──────── Data records ────────

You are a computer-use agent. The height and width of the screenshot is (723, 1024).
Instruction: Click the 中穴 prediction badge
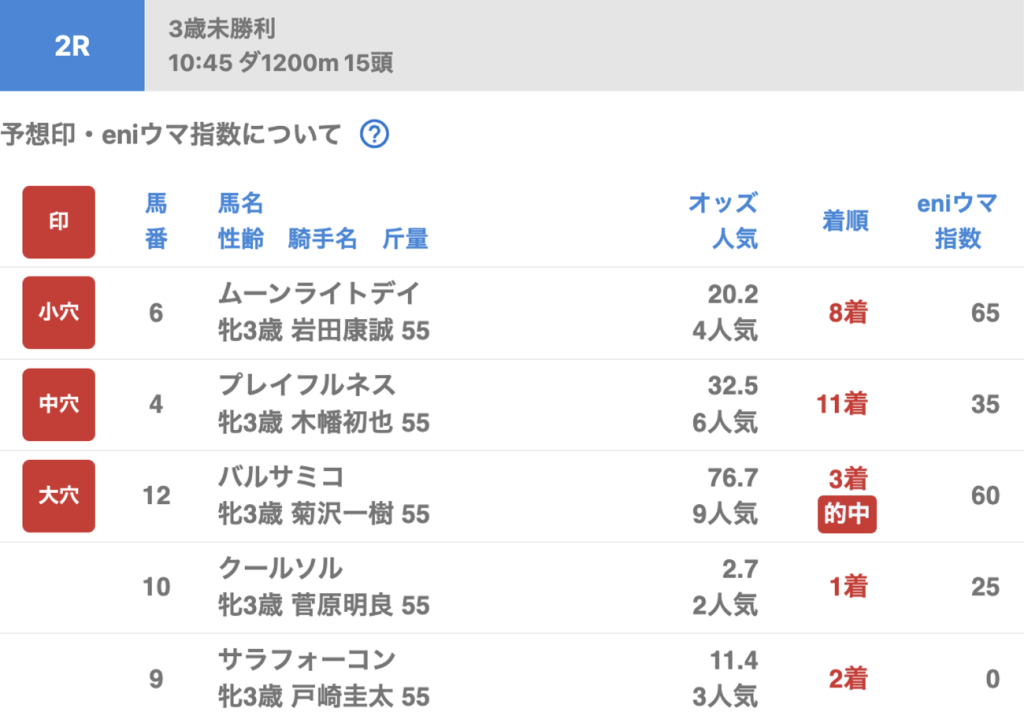point(59,404)
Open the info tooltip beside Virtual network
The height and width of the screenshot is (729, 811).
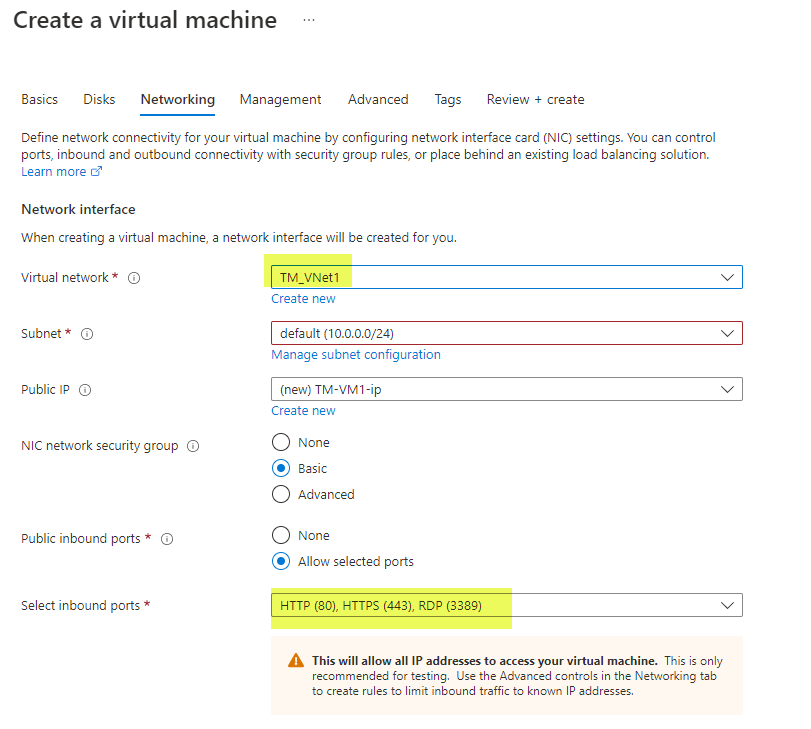tap(134, 278)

────────

# [Exercise goal]
Please retype the lines from the one that contains "Instruction: Click the 中穴 prediction badge" to the final line of the records, both included, exactly as written and without any pictures.

# [Result]
Instruction: Click the 中穴 prediction badge
point(59,404)
Open the info tooltip beside Virtual network
The height and width of the screenshot is (729, 811).
tap(134, 278)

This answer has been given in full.